======== Text block

Thursday, November 26, 2009

Best Graduate Schools

How to Get Financial Aid for Grad School

Asking the right questions will save you money

Posted March 26, 2008
Cathi Blair took out a federal loan. After five years' teaching, most of her debt will be canceled.
Cathi Blair took out a federal loan. After five years' teaching, most of her debt will be canceled.
Berkeley grad student Doug Spencer helps manage an apartment complex in return for reduced rent.
Berkeley grad student Doug Spencer helps manage an apartment complex in return for reduced rent.

A growing number of students work part time while they are in grad school. Campus research jobs are ideal because students can get paid for working on their dissertations. But those plum assignments are hard to get, and many more grad students end up with teaching assistantships. Teaching can be fun, and it prepares the student for a future as a professor, but grading undergrads' finals just when grad exams loom can be stressful.

Alas, there is such a shortage of grants and high-paying campus jobs that most grad students have to borrow, often massively. Almost 60 percent of all grad students have some education debt, and the average such debt is more than $40,000. Those attending professional schools should expect to rack up far more than that. More than 90 percent of all medical and dental students borrow, and their typical debt load exceeds $90,000. Debt loads of $200,000 are not unusual.

================

(Exercise directions): Retype the stretch of the article on grad school financial aid from "Alas, there is" through "are not unusual." without changing a word.

======== Excerpted data

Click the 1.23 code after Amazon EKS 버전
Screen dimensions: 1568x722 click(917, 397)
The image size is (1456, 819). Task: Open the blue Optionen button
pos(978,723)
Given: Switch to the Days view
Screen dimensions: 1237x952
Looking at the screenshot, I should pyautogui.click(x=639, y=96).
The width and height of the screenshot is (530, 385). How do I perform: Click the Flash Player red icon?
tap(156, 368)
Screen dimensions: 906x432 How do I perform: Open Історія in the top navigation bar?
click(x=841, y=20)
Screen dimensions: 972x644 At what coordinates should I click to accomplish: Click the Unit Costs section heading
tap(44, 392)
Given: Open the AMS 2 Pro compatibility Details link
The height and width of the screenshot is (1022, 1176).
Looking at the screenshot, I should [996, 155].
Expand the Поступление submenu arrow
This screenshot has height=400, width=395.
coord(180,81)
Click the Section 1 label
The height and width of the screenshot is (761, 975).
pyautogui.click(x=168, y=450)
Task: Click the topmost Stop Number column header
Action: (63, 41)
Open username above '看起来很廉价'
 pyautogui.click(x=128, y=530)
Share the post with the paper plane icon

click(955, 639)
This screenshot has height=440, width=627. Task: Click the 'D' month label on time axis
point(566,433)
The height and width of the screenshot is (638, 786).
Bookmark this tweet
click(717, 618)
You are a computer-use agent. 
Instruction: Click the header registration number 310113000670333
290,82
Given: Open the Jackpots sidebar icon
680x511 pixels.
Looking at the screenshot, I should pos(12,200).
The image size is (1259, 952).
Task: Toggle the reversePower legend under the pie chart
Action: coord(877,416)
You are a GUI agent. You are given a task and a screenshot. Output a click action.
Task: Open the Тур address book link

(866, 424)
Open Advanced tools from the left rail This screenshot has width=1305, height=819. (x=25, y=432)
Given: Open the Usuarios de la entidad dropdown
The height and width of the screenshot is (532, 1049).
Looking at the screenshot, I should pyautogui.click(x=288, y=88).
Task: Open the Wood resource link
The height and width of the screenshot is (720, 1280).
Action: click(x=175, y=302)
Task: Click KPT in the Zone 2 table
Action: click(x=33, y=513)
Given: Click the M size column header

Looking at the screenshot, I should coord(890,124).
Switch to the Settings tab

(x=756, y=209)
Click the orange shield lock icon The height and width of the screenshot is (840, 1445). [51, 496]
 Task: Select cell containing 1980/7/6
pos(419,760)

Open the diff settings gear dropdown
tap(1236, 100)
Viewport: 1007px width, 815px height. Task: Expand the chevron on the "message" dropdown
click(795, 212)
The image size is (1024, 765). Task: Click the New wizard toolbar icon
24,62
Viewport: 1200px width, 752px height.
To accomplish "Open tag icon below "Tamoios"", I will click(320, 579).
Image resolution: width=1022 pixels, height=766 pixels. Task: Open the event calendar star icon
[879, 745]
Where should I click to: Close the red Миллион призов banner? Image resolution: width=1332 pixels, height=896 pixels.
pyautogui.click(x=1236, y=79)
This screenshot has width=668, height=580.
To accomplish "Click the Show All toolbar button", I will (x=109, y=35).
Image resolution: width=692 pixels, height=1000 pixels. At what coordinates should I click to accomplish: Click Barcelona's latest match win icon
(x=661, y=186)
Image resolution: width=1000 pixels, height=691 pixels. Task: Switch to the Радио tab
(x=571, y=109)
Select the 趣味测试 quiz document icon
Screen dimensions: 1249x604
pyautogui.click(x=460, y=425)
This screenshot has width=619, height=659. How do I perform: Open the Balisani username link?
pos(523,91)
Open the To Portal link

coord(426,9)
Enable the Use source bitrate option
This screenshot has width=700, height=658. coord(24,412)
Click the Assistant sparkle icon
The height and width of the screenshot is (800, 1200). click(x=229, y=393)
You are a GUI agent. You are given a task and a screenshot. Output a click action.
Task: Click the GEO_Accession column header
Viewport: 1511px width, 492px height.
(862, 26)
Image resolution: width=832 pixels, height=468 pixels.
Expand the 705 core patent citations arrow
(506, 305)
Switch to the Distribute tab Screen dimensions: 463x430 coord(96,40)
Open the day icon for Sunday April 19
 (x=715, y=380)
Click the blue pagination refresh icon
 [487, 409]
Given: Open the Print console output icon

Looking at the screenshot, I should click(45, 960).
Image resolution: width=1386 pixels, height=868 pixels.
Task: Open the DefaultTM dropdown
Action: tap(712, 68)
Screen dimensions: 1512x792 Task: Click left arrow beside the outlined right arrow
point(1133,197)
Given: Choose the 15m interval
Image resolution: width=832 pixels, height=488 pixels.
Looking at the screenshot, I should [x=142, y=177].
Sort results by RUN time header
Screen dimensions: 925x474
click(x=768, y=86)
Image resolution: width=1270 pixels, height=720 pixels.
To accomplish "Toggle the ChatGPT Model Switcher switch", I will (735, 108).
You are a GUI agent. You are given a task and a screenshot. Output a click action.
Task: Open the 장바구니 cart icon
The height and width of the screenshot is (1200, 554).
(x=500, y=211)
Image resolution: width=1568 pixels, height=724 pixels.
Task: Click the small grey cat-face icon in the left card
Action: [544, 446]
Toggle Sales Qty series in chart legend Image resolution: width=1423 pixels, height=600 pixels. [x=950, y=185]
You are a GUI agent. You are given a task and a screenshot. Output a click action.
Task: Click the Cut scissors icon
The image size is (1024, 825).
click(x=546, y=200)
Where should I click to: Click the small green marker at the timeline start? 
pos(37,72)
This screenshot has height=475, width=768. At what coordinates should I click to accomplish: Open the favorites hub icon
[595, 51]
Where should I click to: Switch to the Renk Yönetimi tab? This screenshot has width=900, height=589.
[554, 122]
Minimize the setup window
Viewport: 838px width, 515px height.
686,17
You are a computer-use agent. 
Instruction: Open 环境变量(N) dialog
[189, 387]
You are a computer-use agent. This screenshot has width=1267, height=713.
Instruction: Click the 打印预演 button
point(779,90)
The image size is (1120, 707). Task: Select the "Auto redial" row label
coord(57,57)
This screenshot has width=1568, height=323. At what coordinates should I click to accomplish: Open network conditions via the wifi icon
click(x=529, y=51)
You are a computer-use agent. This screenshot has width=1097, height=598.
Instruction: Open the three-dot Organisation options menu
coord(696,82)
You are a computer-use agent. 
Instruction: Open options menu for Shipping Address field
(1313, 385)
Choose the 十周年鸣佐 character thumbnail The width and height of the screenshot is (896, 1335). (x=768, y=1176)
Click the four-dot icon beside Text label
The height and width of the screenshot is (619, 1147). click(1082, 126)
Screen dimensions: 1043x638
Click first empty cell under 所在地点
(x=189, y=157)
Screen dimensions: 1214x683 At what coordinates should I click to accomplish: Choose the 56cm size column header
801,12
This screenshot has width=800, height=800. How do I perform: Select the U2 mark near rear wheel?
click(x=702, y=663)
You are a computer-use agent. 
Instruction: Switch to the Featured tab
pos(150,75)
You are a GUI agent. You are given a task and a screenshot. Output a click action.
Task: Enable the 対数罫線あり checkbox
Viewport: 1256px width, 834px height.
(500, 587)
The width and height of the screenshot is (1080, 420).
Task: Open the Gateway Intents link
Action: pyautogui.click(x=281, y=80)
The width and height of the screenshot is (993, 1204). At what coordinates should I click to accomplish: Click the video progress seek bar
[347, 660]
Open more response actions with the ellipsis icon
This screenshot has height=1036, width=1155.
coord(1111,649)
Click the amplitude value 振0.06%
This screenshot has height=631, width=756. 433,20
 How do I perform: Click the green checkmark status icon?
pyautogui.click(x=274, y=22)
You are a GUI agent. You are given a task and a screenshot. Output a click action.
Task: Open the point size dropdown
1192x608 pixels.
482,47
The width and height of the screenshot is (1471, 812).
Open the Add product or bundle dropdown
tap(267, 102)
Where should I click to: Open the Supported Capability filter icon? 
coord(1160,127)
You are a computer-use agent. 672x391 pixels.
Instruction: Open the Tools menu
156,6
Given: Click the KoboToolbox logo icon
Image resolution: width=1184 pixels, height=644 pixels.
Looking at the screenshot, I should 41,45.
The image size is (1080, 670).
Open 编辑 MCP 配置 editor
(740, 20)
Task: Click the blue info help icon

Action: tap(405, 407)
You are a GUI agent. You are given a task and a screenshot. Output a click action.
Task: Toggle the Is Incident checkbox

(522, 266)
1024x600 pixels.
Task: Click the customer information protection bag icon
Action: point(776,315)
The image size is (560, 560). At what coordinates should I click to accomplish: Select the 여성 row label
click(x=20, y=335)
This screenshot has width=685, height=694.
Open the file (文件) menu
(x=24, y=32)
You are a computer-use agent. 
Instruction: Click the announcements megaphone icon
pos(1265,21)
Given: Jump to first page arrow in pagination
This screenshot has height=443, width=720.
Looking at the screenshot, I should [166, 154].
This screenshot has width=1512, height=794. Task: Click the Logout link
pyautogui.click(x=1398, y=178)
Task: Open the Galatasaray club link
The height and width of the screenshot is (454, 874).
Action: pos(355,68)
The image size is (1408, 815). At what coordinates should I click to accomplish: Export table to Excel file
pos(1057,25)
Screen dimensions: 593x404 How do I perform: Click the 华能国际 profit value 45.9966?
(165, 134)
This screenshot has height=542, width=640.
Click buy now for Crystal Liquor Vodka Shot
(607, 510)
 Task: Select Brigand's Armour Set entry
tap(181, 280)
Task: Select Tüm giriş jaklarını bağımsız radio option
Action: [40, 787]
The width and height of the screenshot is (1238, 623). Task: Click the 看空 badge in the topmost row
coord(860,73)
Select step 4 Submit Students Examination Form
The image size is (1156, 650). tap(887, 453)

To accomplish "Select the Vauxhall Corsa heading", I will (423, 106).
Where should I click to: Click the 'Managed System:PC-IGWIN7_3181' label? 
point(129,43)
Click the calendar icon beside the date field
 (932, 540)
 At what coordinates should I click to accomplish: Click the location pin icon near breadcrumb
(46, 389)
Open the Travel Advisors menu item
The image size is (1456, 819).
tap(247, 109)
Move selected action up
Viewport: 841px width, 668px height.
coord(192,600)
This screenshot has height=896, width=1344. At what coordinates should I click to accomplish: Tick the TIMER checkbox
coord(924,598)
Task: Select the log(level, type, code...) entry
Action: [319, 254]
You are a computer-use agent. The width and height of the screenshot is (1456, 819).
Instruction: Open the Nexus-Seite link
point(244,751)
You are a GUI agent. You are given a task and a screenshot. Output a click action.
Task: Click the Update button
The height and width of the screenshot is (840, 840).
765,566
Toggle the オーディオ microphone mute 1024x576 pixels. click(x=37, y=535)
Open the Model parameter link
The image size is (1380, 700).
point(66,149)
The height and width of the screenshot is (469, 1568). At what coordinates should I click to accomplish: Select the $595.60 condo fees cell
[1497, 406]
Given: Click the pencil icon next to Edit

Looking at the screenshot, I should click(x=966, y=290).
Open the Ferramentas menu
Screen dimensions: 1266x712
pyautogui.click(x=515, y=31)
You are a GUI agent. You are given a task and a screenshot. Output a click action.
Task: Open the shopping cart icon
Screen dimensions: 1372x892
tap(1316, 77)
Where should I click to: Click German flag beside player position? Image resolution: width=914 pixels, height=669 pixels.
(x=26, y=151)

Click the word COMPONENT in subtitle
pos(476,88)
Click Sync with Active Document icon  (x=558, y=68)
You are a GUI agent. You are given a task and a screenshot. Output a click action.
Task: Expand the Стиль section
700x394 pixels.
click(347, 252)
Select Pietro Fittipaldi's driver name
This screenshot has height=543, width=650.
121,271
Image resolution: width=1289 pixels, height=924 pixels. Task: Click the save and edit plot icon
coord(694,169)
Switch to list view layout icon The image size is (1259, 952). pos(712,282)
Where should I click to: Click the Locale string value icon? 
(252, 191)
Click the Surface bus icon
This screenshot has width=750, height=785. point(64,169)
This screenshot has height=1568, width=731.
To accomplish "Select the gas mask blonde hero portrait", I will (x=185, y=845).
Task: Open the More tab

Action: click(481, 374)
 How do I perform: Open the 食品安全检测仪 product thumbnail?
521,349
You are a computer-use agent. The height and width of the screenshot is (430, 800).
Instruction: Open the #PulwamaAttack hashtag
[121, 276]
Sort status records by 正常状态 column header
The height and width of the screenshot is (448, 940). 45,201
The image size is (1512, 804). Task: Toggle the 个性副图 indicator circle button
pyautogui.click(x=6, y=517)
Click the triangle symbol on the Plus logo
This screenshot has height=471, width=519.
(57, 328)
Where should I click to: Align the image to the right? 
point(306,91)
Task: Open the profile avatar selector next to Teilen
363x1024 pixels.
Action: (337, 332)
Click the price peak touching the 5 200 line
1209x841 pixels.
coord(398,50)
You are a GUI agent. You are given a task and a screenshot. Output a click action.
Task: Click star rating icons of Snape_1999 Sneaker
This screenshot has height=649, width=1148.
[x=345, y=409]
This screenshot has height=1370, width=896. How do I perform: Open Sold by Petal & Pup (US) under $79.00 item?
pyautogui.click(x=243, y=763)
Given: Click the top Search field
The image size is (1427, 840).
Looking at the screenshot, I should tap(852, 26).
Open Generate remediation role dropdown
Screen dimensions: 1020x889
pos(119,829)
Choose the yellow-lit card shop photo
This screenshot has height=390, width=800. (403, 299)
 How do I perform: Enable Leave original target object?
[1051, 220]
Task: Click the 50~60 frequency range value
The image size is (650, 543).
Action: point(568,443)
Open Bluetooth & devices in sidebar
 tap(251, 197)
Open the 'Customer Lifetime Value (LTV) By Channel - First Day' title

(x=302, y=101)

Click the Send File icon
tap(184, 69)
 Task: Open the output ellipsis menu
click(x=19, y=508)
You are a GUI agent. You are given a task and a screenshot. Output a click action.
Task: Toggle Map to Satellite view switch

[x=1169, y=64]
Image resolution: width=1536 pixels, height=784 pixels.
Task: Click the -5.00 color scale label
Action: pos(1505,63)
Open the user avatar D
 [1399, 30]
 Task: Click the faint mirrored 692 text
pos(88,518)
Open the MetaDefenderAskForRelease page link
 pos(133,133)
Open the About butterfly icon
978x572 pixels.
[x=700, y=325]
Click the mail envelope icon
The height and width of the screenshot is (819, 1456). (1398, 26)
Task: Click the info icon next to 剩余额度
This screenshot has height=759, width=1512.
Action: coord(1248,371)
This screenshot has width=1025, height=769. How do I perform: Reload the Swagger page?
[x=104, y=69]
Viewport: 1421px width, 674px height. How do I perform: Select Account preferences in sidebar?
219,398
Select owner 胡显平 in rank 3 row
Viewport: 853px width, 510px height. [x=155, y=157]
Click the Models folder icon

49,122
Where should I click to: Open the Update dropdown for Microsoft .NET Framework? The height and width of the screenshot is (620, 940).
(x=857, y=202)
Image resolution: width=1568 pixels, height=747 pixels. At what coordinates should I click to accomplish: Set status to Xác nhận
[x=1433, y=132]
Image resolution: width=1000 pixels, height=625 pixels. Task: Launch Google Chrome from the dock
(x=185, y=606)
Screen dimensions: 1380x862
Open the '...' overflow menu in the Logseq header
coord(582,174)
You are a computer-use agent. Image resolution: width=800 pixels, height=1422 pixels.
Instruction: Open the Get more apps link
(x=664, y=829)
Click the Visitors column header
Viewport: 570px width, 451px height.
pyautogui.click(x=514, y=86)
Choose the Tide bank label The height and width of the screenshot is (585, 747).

================

(Output of the exercise):
Alas, there is such a shortage of grants and high-paying campus jobs that most grad students have to borrow, often massively. Almost 60 percent of all grad students have some education debt, and the average such debt is more than $40,000. Those attending professional schools should expect to rack up far more than that. More than 90 percent of all medical and dental students borrow, and their typical debt load exceeds $90,000. Debt loads of $200,000 are not unusual.